### Aim of the task:
In the records below, repeat exactly the lines between the line holding "The image size is (1288, 940)." and the line holding "Given: Open the Firefox hamburger menu", inclusive, and drop the pictures.

Record excerpts Block Start

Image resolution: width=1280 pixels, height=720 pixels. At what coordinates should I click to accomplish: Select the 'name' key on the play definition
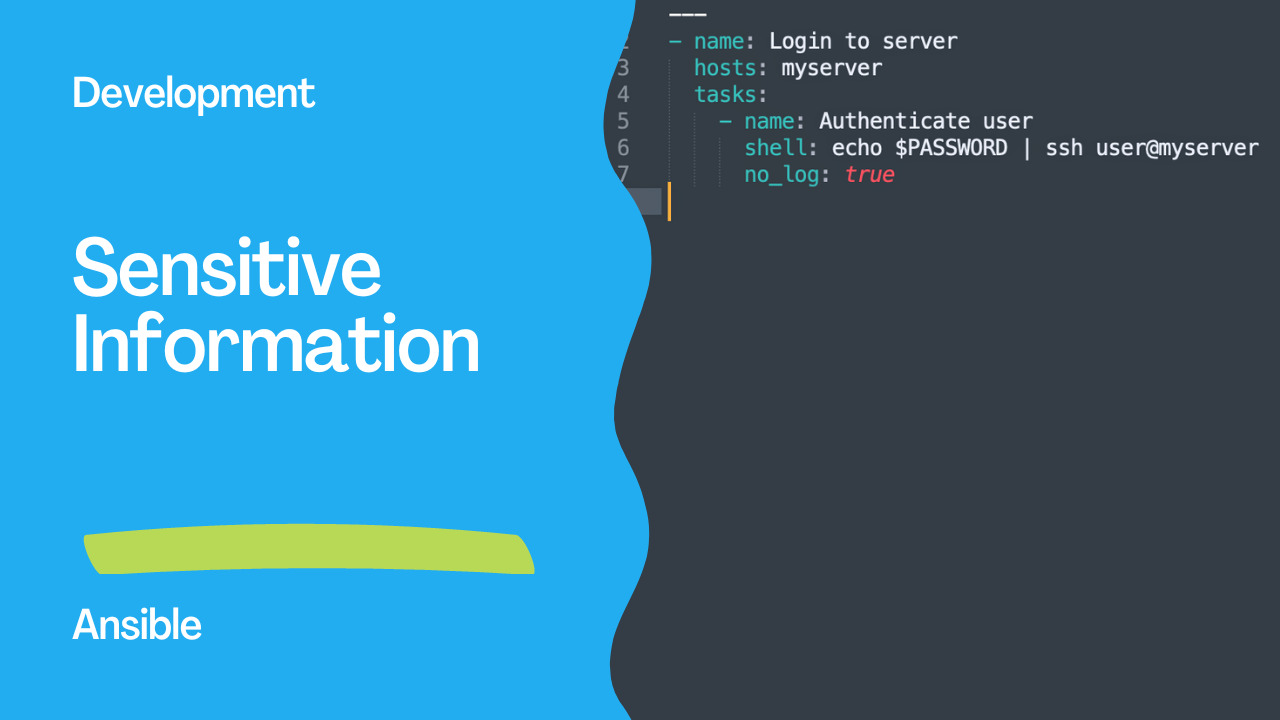tap(718, 41)
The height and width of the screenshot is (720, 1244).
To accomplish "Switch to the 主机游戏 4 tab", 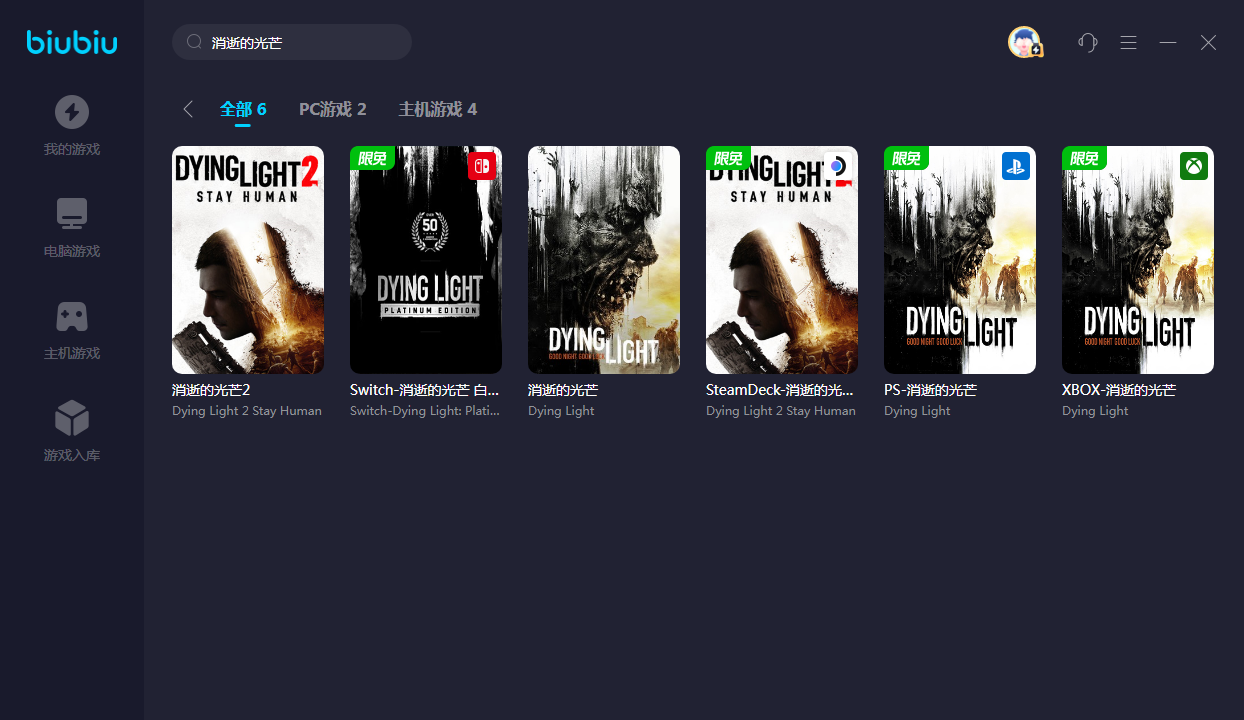I will tap(437, 109).
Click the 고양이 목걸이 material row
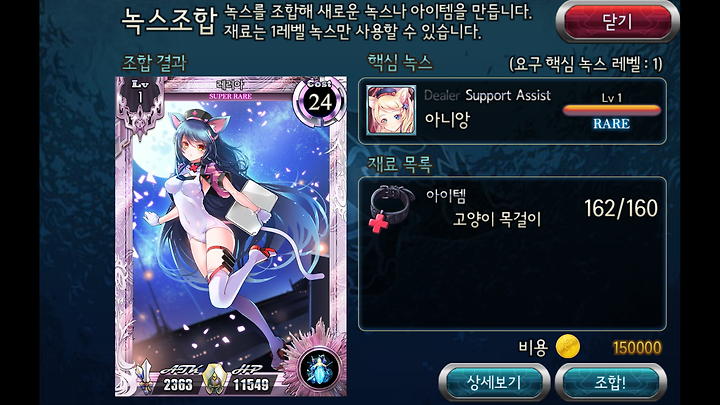The image size is (720, 405). click(512, 208)
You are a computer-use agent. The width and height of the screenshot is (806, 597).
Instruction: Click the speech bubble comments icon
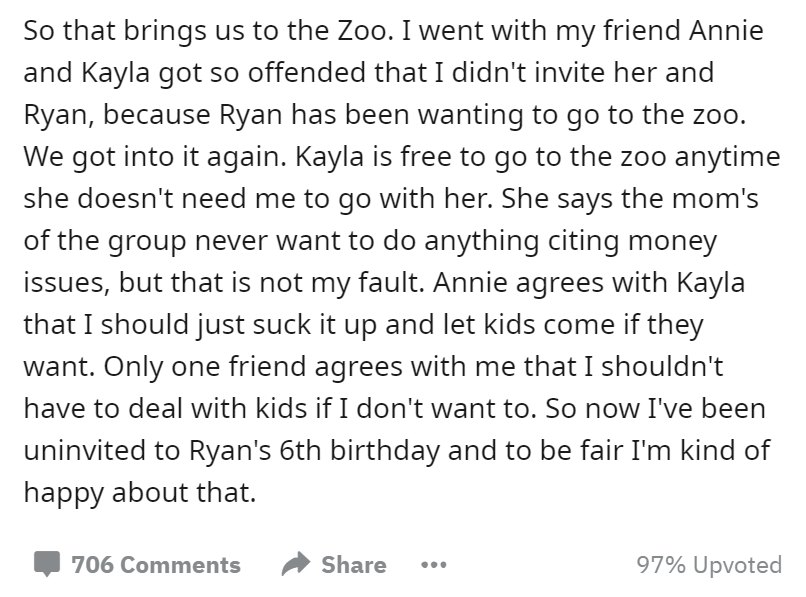coord(47,564)
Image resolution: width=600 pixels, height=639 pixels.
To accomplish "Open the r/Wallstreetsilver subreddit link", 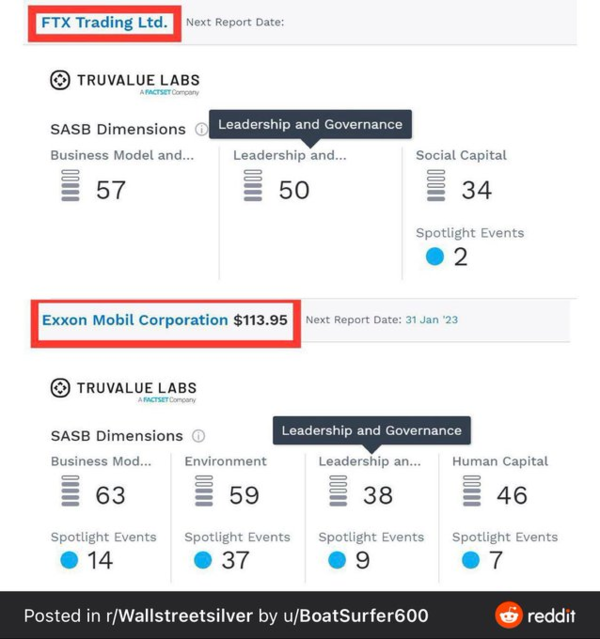I will 180,615.
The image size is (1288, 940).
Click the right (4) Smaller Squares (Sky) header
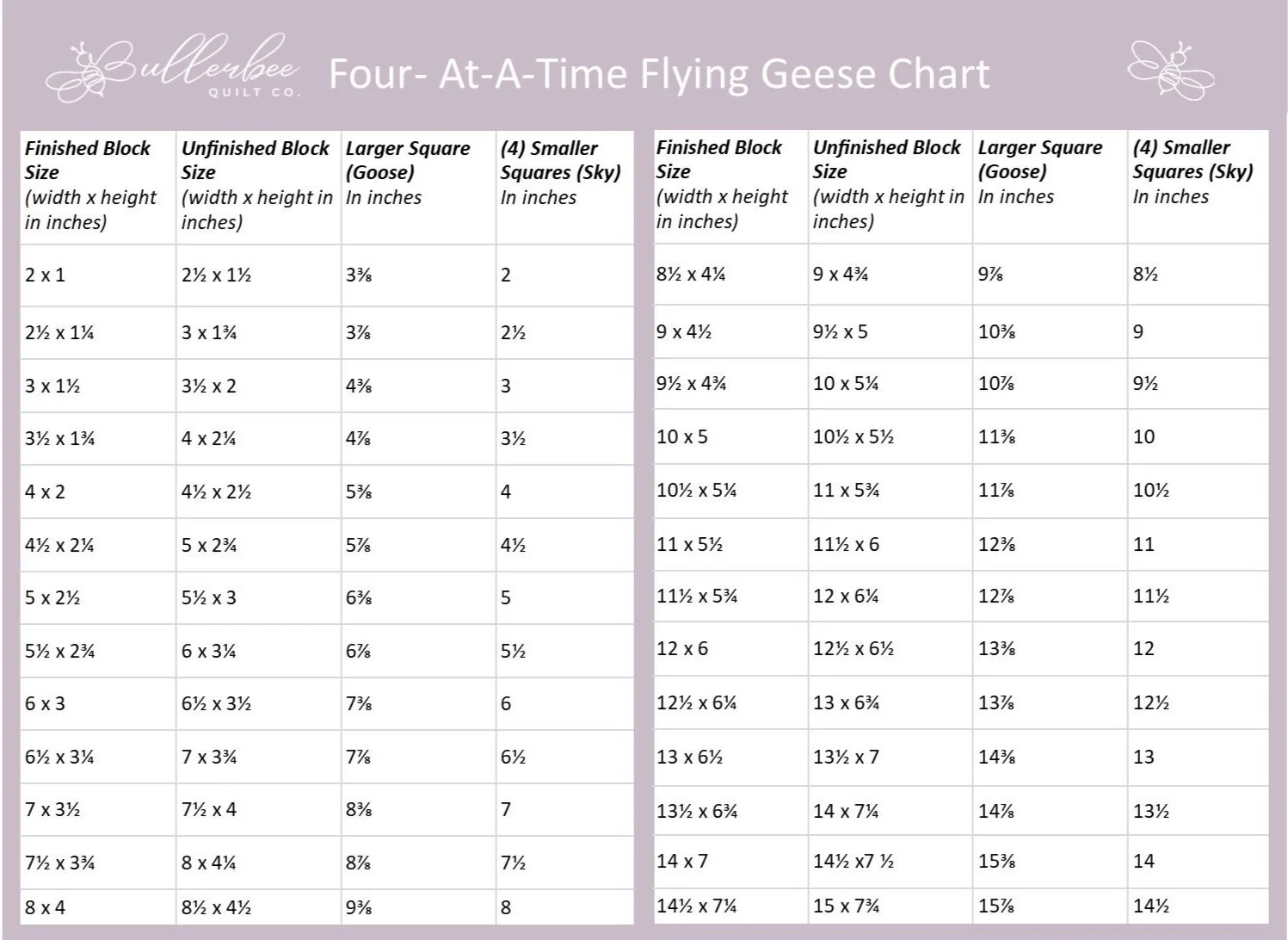point(1199,186)
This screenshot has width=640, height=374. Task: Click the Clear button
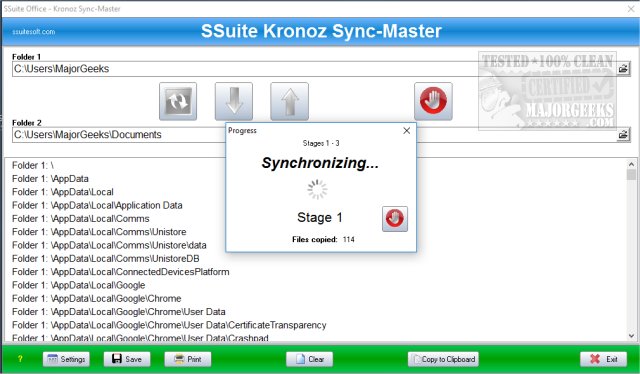point(309,359)
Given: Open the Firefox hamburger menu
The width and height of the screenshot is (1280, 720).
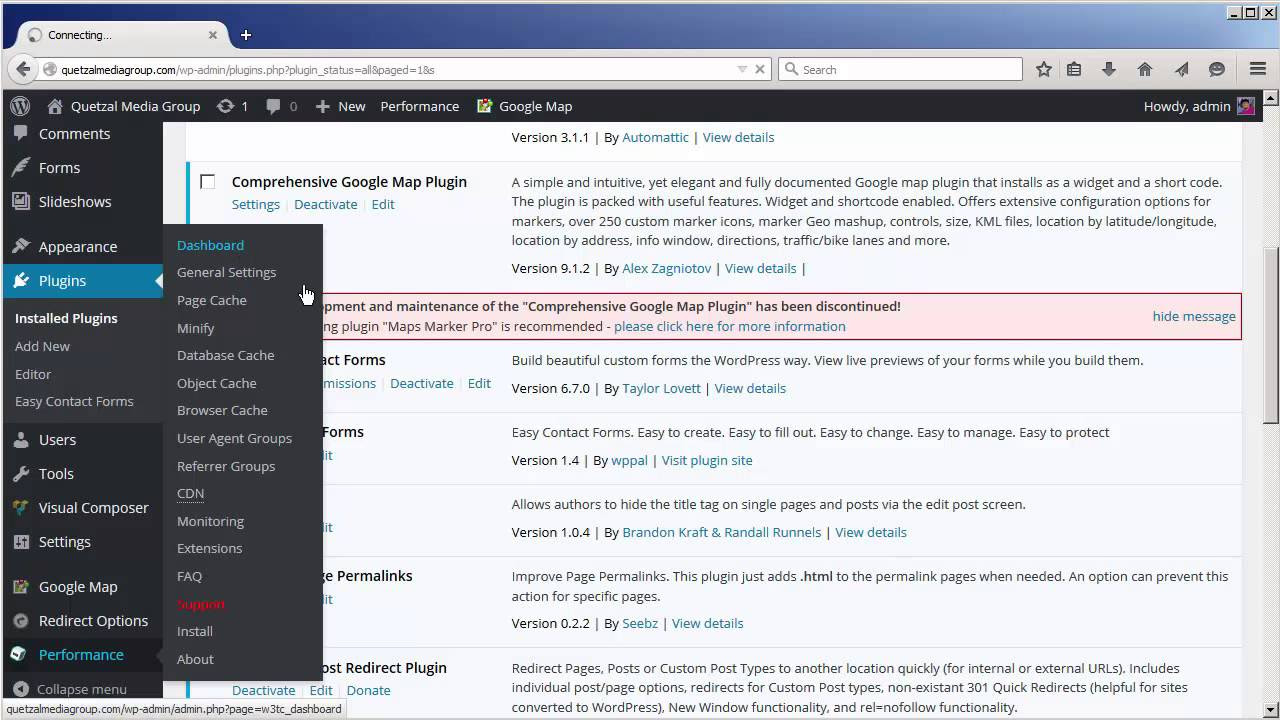Looking at the screenshot, I should (1258, 69).
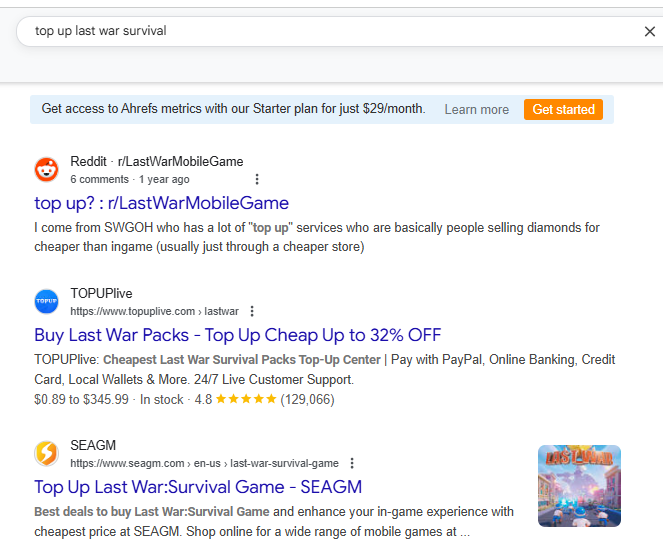663x552 pixels.
Task: Click the SEAGM favicon icon
Action: [47, 453]
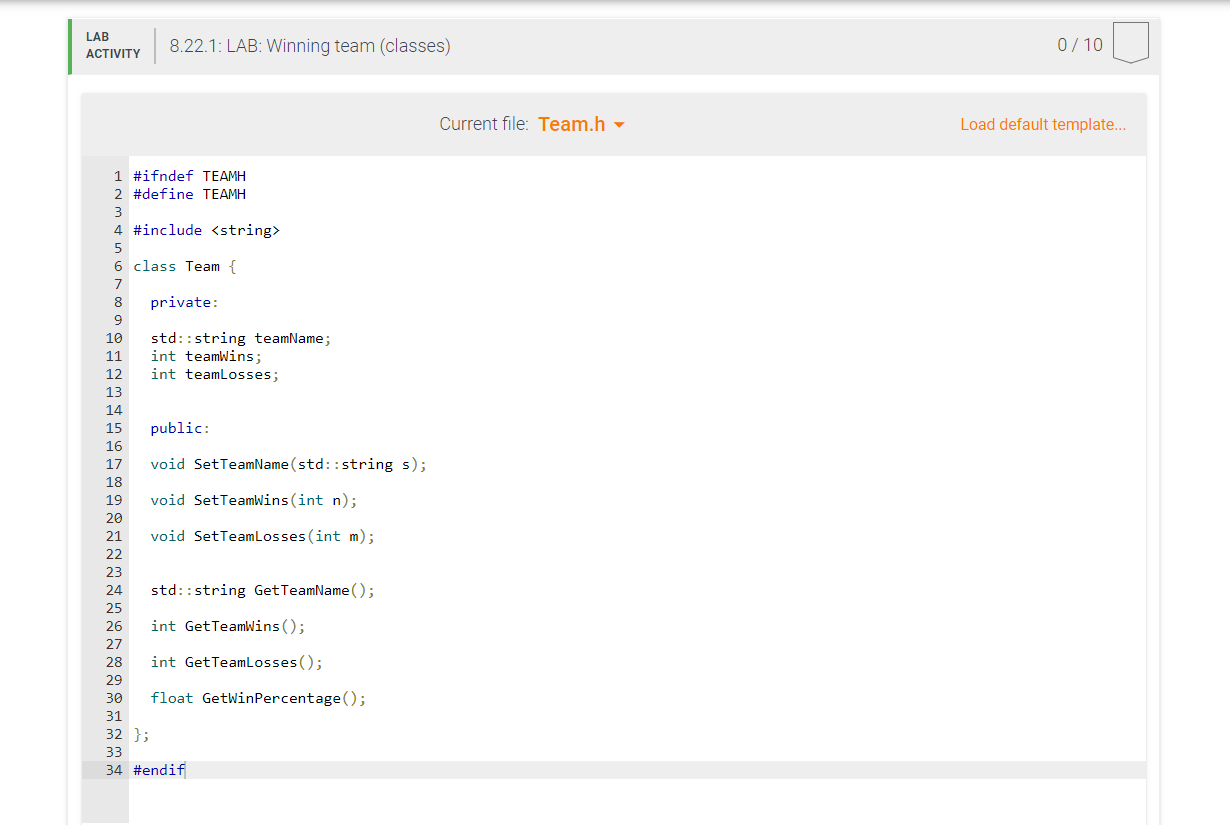Image resolution: width=1230 pixels, height=825 pixels.
Task: Open the Team.h current file dropdown
Action: point(581,124)
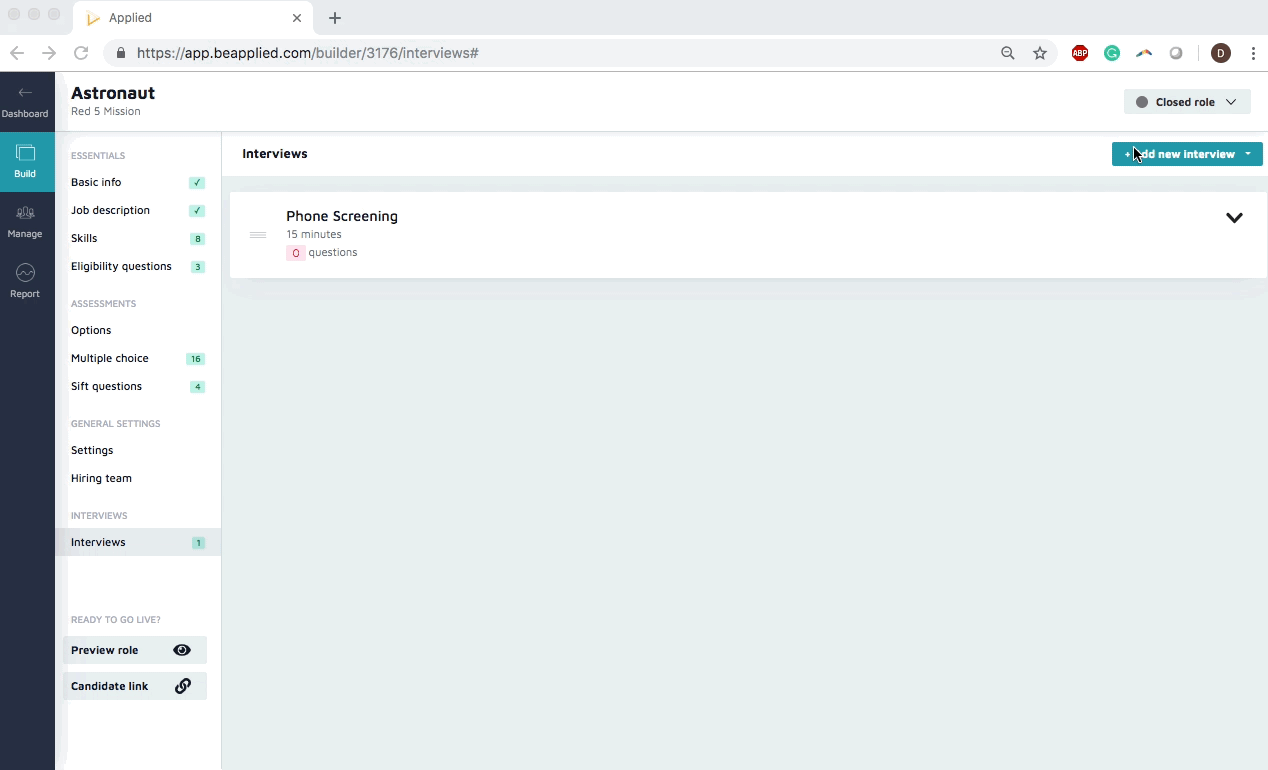Screen dimensions: 1268x770
Task: Open the Manage people icon
Action: tap(25, 213)
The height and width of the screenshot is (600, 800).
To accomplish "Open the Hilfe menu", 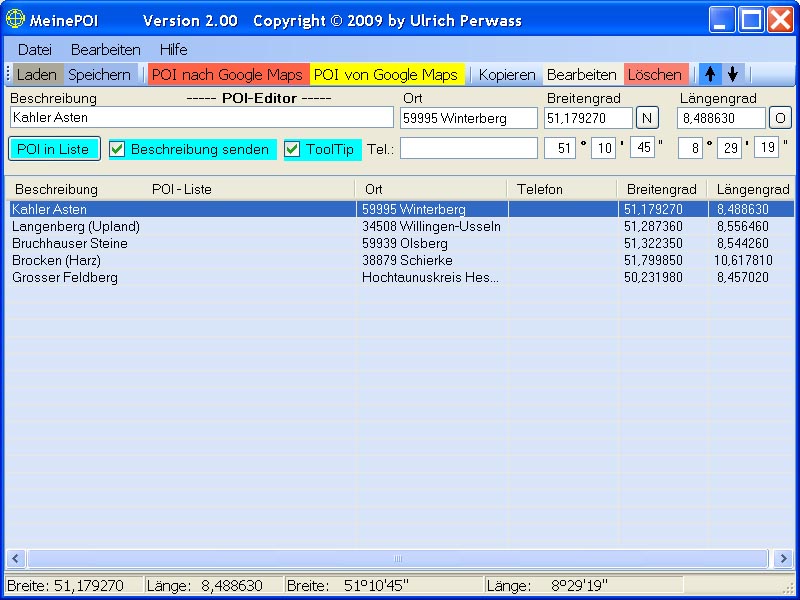I will tap(173, 49).
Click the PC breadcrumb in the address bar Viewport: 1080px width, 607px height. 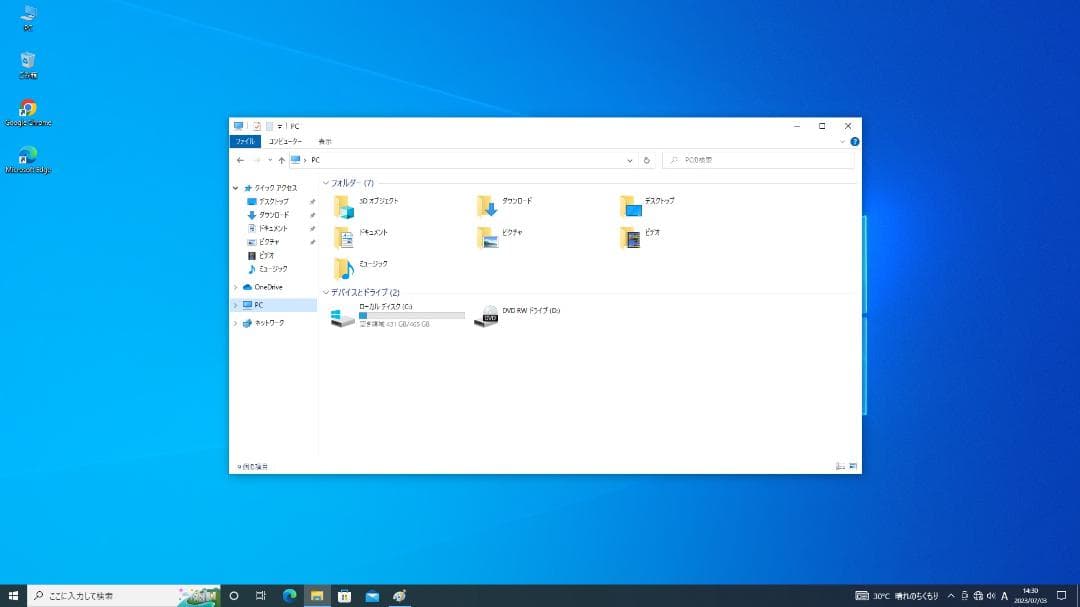tap(313, 160)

Record excerpts Block End

### Reply to the exercise:
The image size is (1288, 940).
Click the right (4) Smaller Squares (Sky) header
point(1199,186)
This screenshot has width=640, height=374. Task: Click the Clear button
point(309,359)
Given: Open the Firefox hamburger menu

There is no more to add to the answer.